Security risks include personal data being exposed “through a security breach or incompetence on the part of the cloud service provider,” the report states, as well as the sharing of your personal information with other businesses, government agencies, or employees of the cloud service provider, and malware or phishes that could gain access to your information.
The privacy policies of cloud service vendors “all reveal that the vendor, regardless of any claims to the contrary or use of encryption, has the ability to decrypt and access any stored data whenever they deem it necessary,” the report states.

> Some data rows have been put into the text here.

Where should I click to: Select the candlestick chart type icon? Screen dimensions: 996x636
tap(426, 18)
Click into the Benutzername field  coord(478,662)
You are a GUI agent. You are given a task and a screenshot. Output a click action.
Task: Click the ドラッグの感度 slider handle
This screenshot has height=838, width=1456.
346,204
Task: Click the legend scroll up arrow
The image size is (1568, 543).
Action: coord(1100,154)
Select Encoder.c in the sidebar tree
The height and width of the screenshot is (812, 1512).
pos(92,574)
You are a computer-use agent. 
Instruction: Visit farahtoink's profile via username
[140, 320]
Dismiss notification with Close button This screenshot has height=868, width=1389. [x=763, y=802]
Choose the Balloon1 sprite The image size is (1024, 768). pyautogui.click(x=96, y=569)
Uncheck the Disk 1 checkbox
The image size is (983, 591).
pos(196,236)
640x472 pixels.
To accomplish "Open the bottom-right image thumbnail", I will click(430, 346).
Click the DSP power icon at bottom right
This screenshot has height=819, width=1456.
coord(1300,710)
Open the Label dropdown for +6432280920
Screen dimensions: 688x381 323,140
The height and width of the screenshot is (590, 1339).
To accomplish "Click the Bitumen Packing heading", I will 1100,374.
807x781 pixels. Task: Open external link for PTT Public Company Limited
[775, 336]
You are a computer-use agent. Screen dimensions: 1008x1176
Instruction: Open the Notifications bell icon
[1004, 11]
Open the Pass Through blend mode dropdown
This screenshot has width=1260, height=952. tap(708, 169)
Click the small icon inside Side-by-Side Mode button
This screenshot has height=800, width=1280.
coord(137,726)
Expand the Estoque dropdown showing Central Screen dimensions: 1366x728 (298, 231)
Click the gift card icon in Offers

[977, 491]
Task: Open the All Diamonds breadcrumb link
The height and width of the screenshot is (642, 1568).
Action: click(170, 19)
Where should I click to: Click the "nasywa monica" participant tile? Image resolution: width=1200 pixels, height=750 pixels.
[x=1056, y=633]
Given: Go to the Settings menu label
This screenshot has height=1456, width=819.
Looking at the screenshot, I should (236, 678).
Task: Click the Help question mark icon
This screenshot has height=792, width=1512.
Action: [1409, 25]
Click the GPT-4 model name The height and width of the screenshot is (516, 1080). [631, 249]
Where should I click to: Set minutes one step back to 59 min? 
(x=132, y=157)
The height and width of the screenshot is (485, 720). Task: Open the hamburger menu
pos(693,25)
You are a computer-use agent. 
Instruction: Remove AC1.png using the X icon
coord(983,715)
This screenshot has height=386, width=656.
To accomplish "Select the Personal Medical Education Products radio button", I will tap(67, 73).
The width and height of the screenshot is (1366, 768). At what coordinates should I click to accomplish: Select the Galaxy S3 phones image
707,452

For companies now seeking to get their computer systems back online, new risks have emerged from hackers looking to seize the opportunity the outage opened for them. 
“While remediating affected systems, organizations should be aware that the CIS has detected numerous phishing campaigns and spoofed domains set up by threat actors in an attempt to socially engineer and compromise organizations affected by the outage,” the CIS stated.
CrowdStrike reportedly represents about 15 percent of the cybersecurity market, catering to larger organizations and second only to Microsoft, which has an approximate 40 percent market share, according to Gartner. Its share price tumbled by more than 25 percent since the outage.
Speculation has focused on the firm’s ability to weather the current crisis, retain customers, and continue to grow its business. But beyond that, CrowdStrike may be facing substantial bills from its clientele.
Law firms throughout the country have already announced investigations into damages from the outage, a likely prelude to class-action lawsuits. 
CrowdStrike lost one-fifth of its stock value in the wake of the disaster. The firm on July 24 promised to reform the way it issues critical content updates.
Specifically, the company said it is planning to implement a “staggered deployment strategy” for future updates, first sending them out to just a handful of machines before a global rollout. This method is known in the industry as a “canary deployment.”
CrowdStrike will also “enhance existing error handling in the Content Interpreter,” which is part of the Falcon Sensor.
CrowdStrike also promised to use humans to test its Rapid Response Content, add extra validation checks to the content validator, and give customers the option to decide when and where these updates are deployed.